TASK DETAILS
Only the lines from the one containing "The width and" through the last line below belong in your copy; transcribe them exactly and omit any pictures.

MATERIAL PROVIDED

━━━

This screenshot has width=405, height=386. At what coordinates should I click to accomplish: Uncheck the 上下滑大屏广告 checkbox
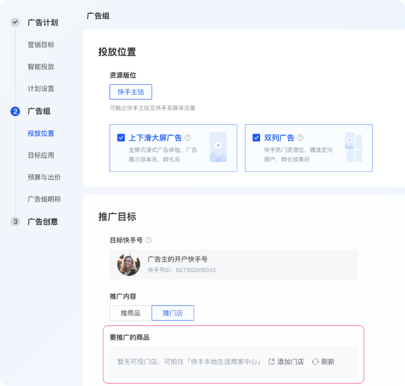[x=121, y=137]
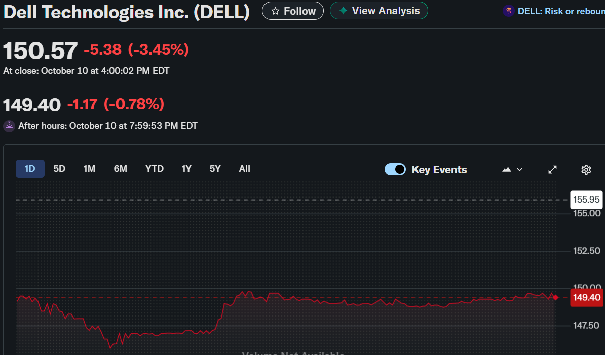Show the 6M chart range
Viewport: 605px width, 355px height.
pyautogui.click(x=121, y=169)
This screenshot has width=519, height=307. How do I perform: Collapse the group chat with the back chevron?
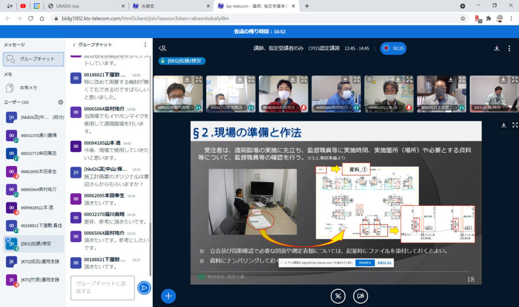coord(74,45)
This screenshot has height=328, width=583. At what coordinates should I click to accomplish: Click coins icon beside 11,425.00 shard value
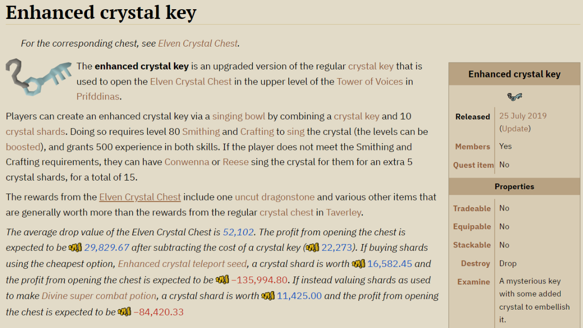(268, 295)

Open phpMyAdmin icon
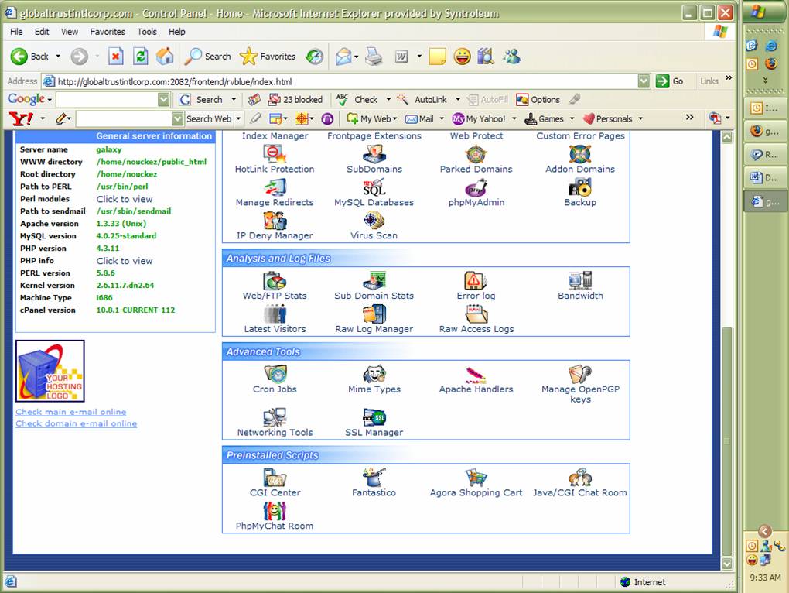pos(476,188)
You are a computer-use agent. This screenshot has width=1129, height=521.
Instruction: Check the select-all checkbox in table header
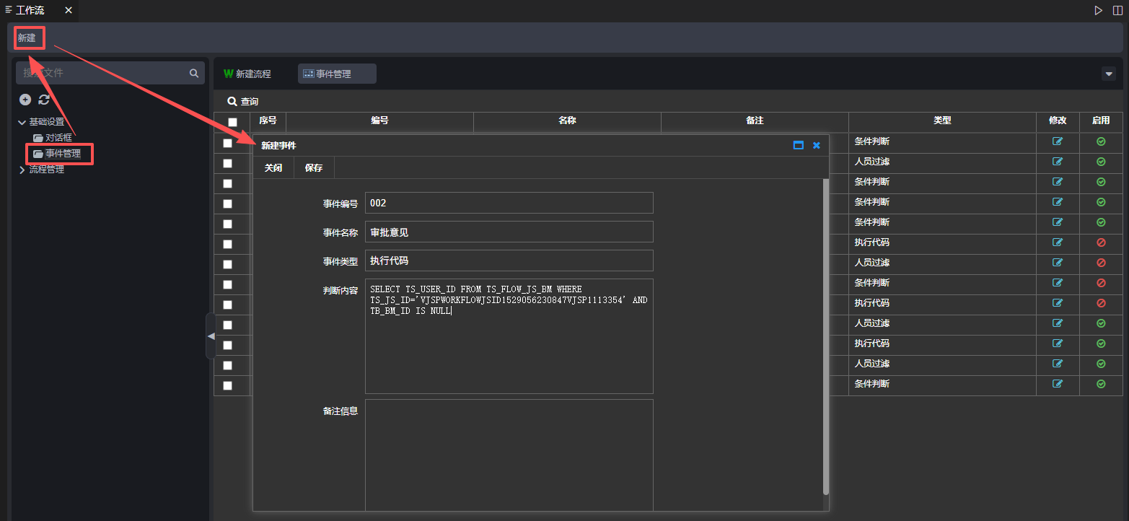(x=232, y=122)
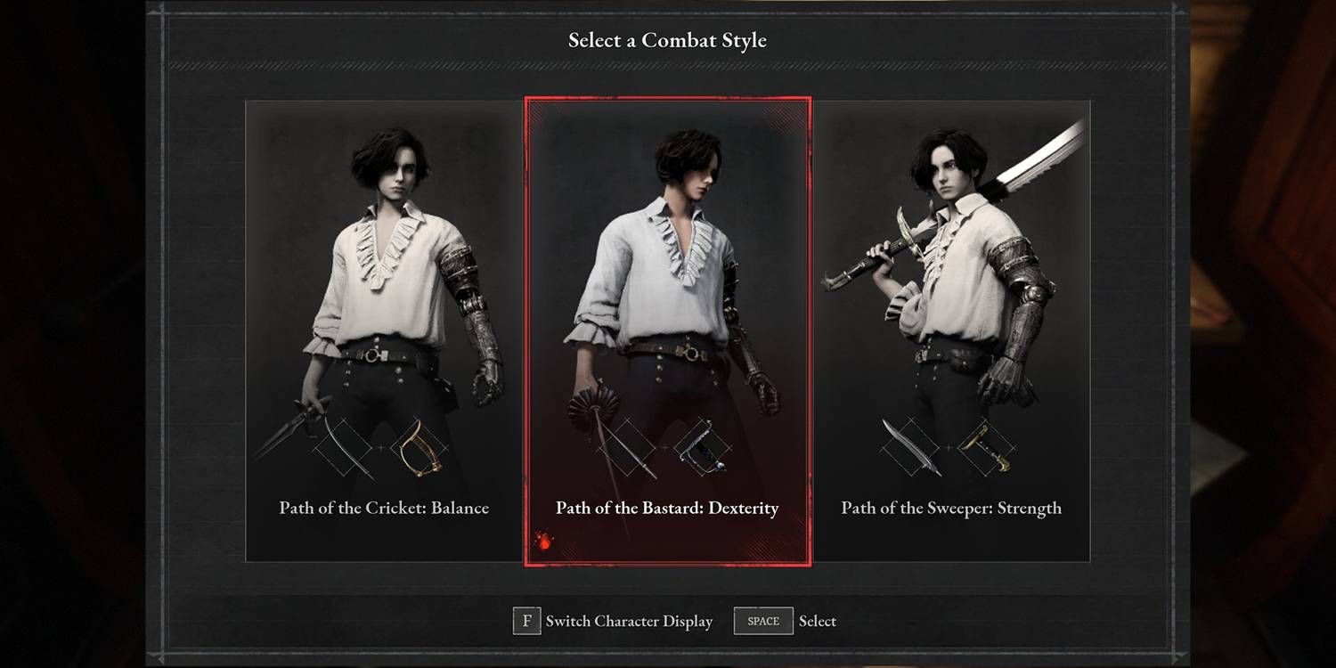Click the Path of the Cricket: Balance title
This screenshot has height=668, width=1336.
(384, 509)
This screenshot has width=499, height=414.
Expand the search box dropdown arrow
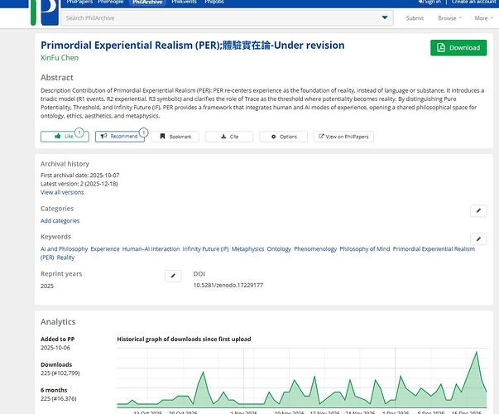pyautogui.click(x=385, y=17)
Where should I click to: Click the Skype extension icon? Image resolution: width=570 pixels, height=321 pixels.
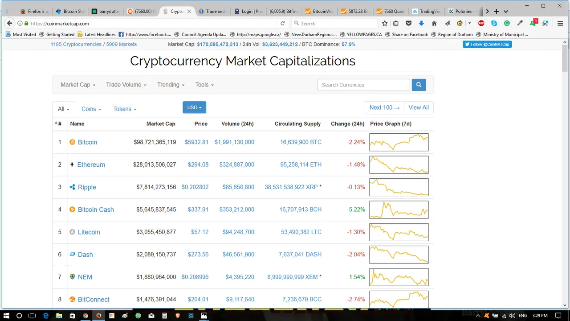tap(494, 23)
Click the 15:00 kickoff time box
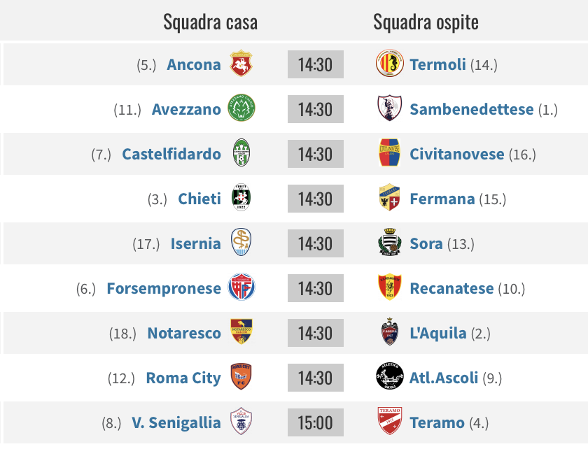The image size is (588, 449). tap(316, 422)
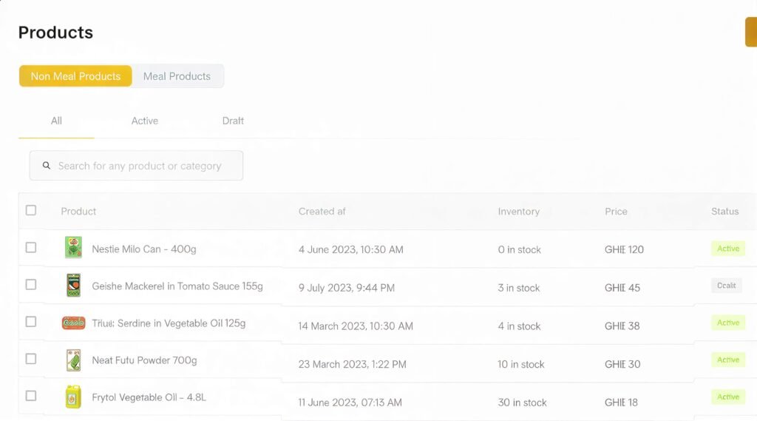Focus the product or category search field
Viewport: 757px width, 421px height.
click(140, 166)
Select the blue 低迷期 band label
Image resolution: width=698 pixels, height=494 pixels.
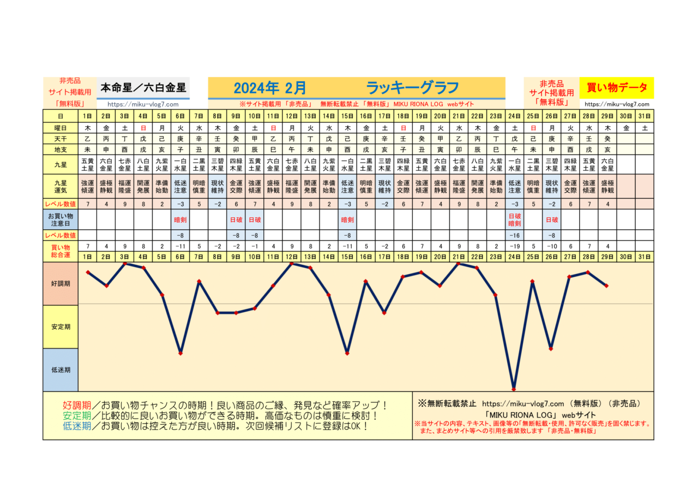pos(61,370)
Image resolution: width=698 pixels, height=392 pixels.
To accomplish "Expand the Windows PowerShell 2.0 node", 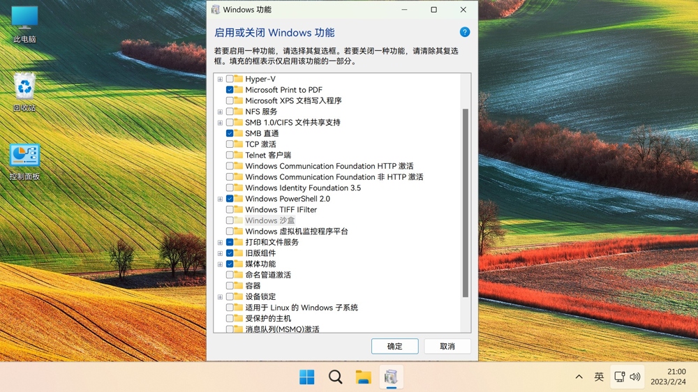I will coord(220,199).
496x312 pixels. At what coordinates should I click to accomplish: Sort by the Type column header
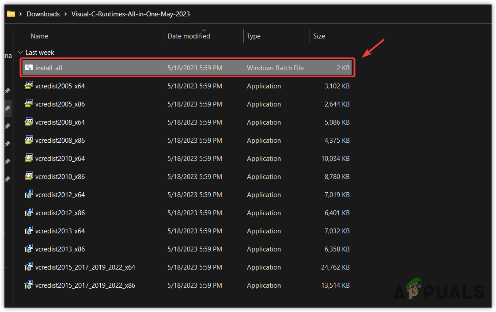click(254, 36)
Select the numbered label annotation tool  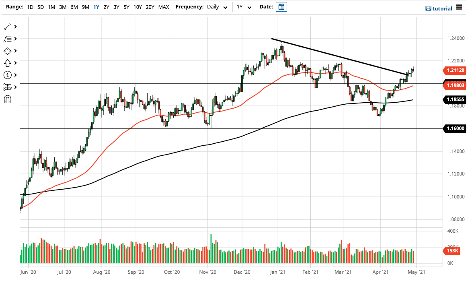[x=7, y=75]
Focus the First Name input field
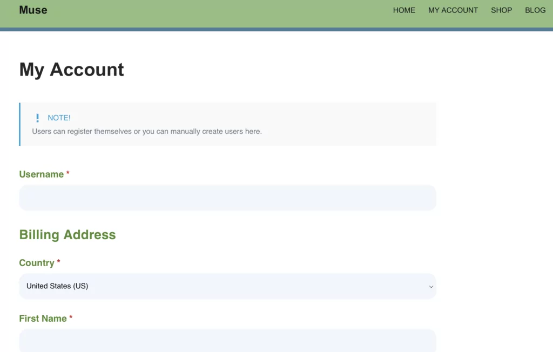 click(227, 341)
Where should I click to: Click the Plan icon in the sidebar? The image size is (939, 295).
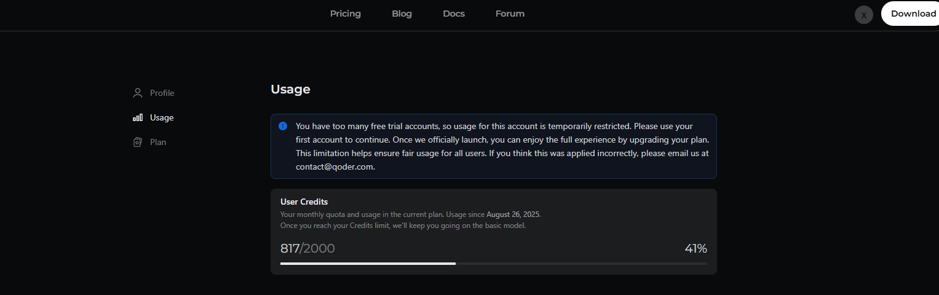[x=138, y=142]
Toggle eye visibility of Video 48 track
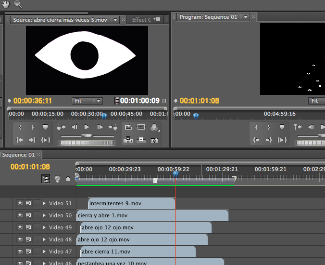Image resolution: width=325 pixels, height=265 pixels. pos(20,239)
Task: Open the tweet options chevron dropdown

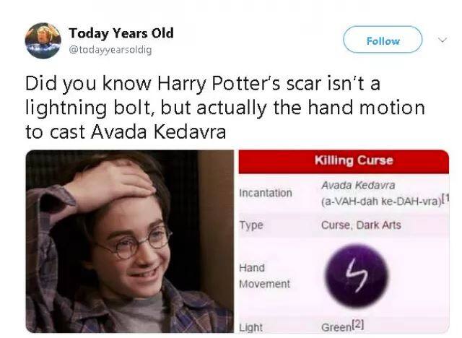Action: 443,40
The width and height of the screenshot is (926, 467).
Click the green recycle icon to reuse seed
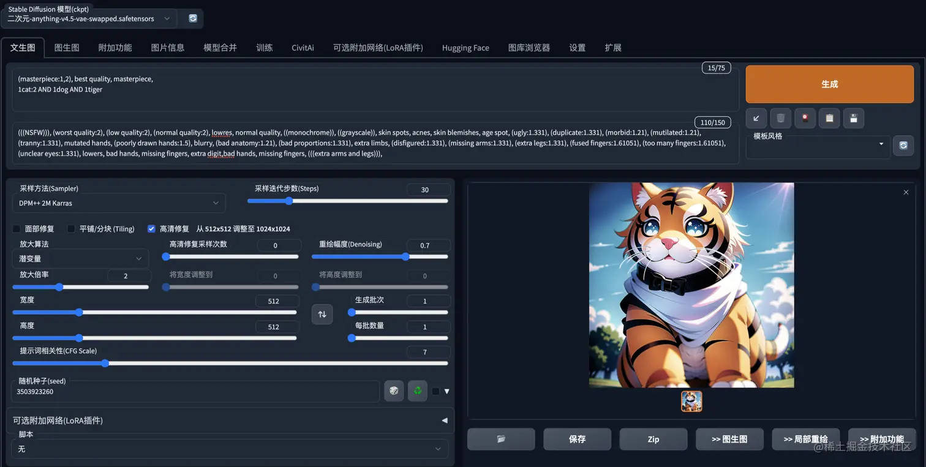[x=418, y=390]
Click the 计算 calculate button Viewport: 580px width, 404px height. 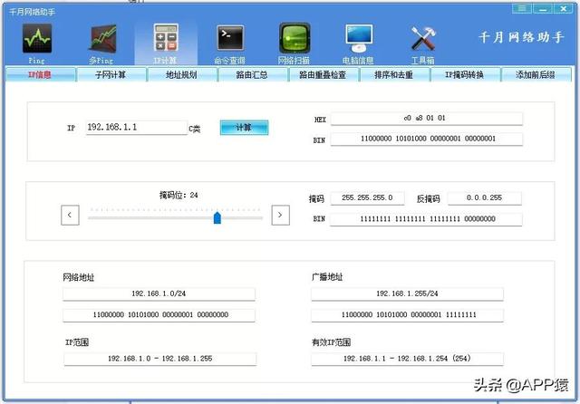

━━━

ANSWER BELOW
The width and height of the screenshot is (926, 467).
Click the green recycle icon to reuse seed
[x=418, y=390]
Click the 计算 calculate button Viewport: 580px width, 404px height. 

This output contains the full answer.